The purpose of CUE-9 was to investigate the evaluator effect or Rashomon effect, which names the observation that usability evaluators who analyze the same usability test sessions often identify substantially different sets of usability problems.

CUE-9 assembled experienced usability professionals to discuss the state-of-the-art in usability evaluation based on a common experience in evaluating the website for the US moving company U-Haul. Each professional team:

Watched five 30-minute videos from usability test sessions,
Wrote a short, anonymous report about their findings,
Submitted their report,
Read similar reports written by other experienced professionals,
Met experienced colleagues at the CUE-9 workshop where they compared and discussed findings, and learned from the similarities and differences.

Overview of all CUE-studies

Practitioner’s Take Away

Have more than one evaluator independently analyse test sessions, at least in important evaluations. With more than one evaluator, more problems are detected and evaluators get an opportunity to reflect on their agreements and disagreements.
Consult people with local or domain knowledge to avoid uncertainty in the analysis of user actions. Local and domain knowledge may be needed to interpret whether users approach tasks appropriately, miss important information, and reach correct task solutions. The goal of a test should be clarified ahead of the test.
Consolidate the severity ratings of the reported usability issues in a group process. Such a process is likely to reduce the number of highly rated problems and thereby adds focus to redesign work. A group process may also support problem prioritisation, by providing the usability specialists with development people who are knowledgeable about the ease or difficulty of fixing the problems.
Consider the use of unmoderated tests. On the basis of this study, unmoderated tests appear to be a costeffective alternative or supplement to moderated tests as the evaluator effect and the number of identified usability issues were similar for moderated and unmoderated tests.
Remember that perfect reliability is not required in order for usability testing to be worthwhile. This is particularly relevant when multiple usability tests are conducted in an iterative process of evaluation and redesign, thereby providing additional possibilities for finding usability problems that are initially missed.

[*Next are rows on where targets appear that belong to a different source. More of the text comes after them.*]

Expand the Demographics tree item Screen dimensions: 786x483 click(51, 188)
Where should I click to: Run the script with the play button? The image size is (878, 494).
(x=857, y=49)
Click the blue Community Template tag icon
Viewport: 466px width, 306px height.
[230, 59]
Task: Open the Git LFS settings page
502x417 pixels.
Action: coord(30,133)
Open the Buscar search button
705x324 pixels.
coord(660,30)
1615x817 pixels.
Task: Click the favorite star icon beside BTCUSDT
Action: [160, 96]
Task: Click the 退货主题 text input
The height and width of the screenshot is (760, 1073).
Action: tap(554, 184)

Paper and Article About CUE-9

What you get is what you see: revisiting the evaluator effect in usability tests,
by Morten Hertzum, Rolf Molich and Niels Ebbe Jacobsen
Behaviour & Information Technology, April 2013

For a copy of this paper, please contact me.

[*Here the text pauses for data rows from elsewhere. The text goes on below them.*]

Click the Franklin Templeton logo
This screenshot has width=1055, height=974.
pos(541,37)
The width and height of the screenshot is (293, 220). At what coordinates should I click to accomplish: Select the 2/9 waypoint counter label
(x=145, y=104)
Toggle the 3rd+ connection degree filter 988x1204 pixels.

A little known factor that could have a big effect on your next usability test
by David Travis, retrieved 19 March 2020.

Available Downloads

CUE-9 Overview (2 pages, PDF, 27 KB)
CUE-9 Detailed Description (7 pages, PDF, 46 KB)
CUE-9 Participants (1 page, PDF, 11 KB)
CUE-9 Reports, 19 reports from first workshop (ZIP, 33 MB)
CUE-9 Reports, 16 reports from second workshop (ZIP, 34 MB)

Workshops

CUE-9 workshops were held on 20 June 2011 in Atlanta, GA, USA, and on 11 September 2011 in Chemnitz, Germany. Thirty-five leading usability professionals participated in CUE-9, including Steve Krug, Chauncey Wilson, Carol Barnum, Tom Tullis and Nigel Bevan. The Atlanta workshop attracted 19 participants while the Chemnitz workshop attracted 16.